— TAREAS —
• 1. En el artículo sobre Lispector, ¿qué título tiene el primer círculo de La insurrección que viene?
• 2. Enumera todos los fragmentos que el artículo sobre Lispector pone entre comillas angulares (« »).

— ARTÍCULO —
§ §

Dentro de la amplia producción de Lispector, si nos centramos en estas dos novelas temibles podemos intentar ordenar el rastro terrenal de algunas singularidades, todas ellas no menos amenazantes que prometedoras. En primer lugar, hay que repetirlo, esas páginas son una alabanza constante de la inevitable violencia de vivir. Incluso ignorando ese género dudoso de las biografías, parece claro que Clarice necesita personalmente una cura incesante, y eso solo puede venir para ella de darle forma al martirio al que no puede renunciar en su origen. Solo Dios sabe lo que pasó por el corazón de esta mujer antes de poder aceptar morir. Mientras tanto, a años luz de una histérica moralina que ha reforzado la cohesión social a costa de humillar las vidas personales en un espectáculo que solo conecta la desolación, Lispector insiste en que es necesario no olvidar y respetar la violencia que tenemos. «Las pequeñas violencias nos salvan de las grandes», todos estos aberrantes estallidos suicidas y homicidas que puntean nuestra obligada paz pública. Supongo que es inútil recordar que, entre otros, existe un documento filosófico, necesariamente ignorado por los profesores, que explica esta dialéctica positiva entre el aislamiento carnal y la comunicación social con detalle y en muy pocas páginas. Se trata de «I am what I am», el primer círculo de La insurrección que viene. Fuera de unos cuantos miles de «jóvenes radicales», es un texto que no se conoce. En su momento, igual que ahora,  los profesores estaban mirando para otra parte.

 

Al margen de esa molicie se da en Lispector una épica de la clandestinidad mortal, de una potencia común (no intelectual, ni culta) que incluye en sus instintos un reversión, una resurrección de la muerte desde la muerte. Perdiendo una vez más el tiempo ante los especialistas, insistimos en que el capítulo VII del San Pablo de Badiou ya pone en esta liberación de la muerte desde dentro, de entre los muertos (Lázaro), la tecnología punta del universalismo cristiano. Dice Badiou: Cristo ha sido sacado fuera (ẻκ νεκρῶν), de entre los muertos [4]. Y Lispector realmente no tiene nada, en estas dos novelas, contra un paleocristianismo de tal linaje, cuya clave consiste en la inmortalidad que se alcanza respirando en el corazón mismo de una muerte admitida como primer prójimo. Esta posibilidad legendaria, que es la de liberarse del miedo con el espanto, hoy sin duda nos confunde. Ni siquiera es concebible. Pero es el abecedario de Lispector, que no cesa en esta vía gnóstica: «Era como si la muerte fuera nuestro bien mayor y final, sólo que no era la muerte, era la vida inconmensurable que llegaba a tener la grandeza de la muerte. Lori pensó: no puedo tener una vida mezquina porque no combinaría con lo absoluto de la muerte» [5].

§ §

— INFORMACIÓN PROPORCIONADA —
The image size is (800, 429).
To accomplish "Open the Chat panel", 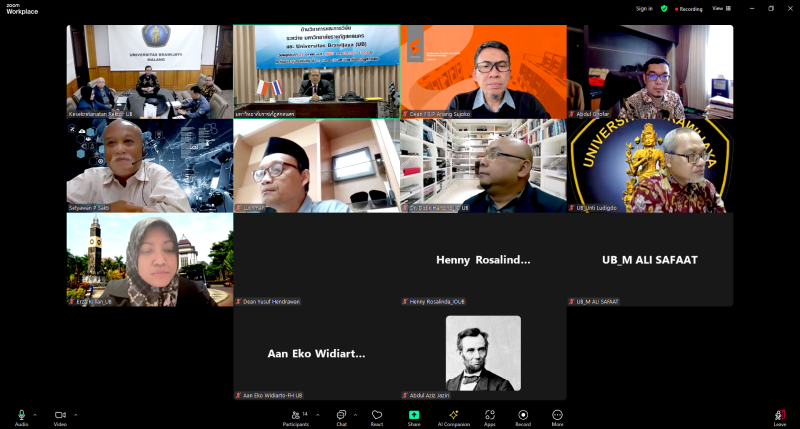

§ §

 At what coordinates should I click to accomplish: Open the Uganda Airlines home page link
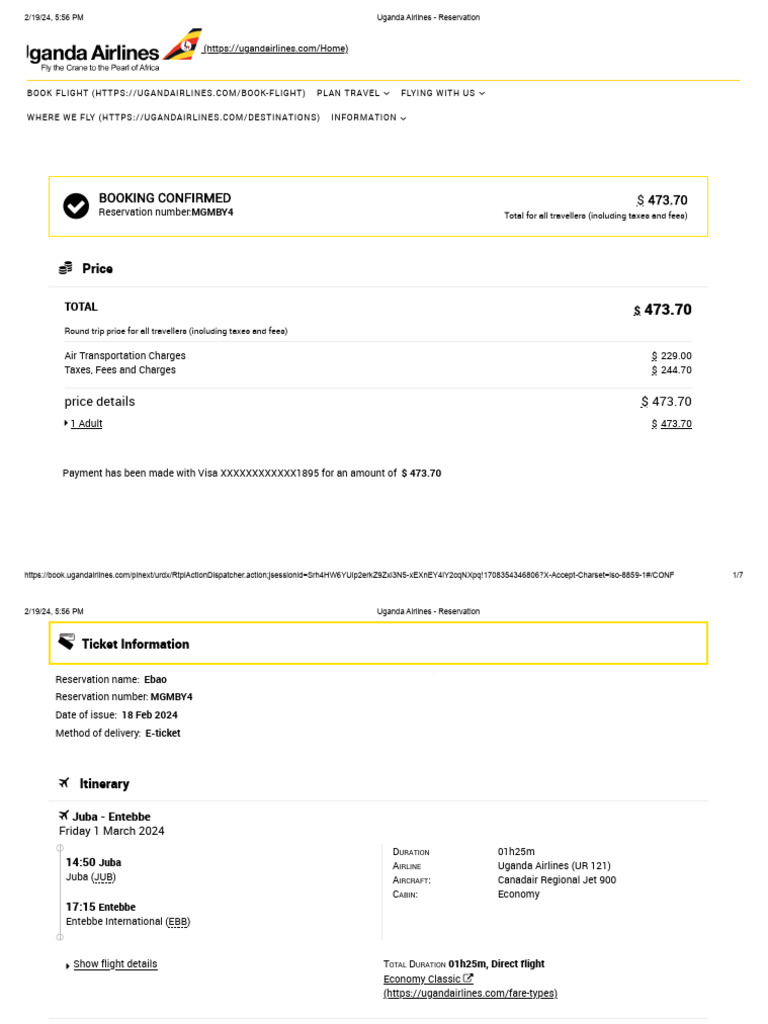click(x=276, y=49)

§ §

— RESPUESTAS POR TAREA —
• 1. «I am what I am».

• 2.
- «Las pequeñas violencias nos salvan de las grandes»
- «I am what I am»
- «jóvenes radicales»
- «Era como si la muerte fuera nuestro bien mayor y final, sólo que no era la muerte, era la vida inconmensurable que llegaba a tener la grandeza de la muerte. Lori pensó: no puedo tener una vida mezquina porque no combinaría con lo absoluto de la muerte»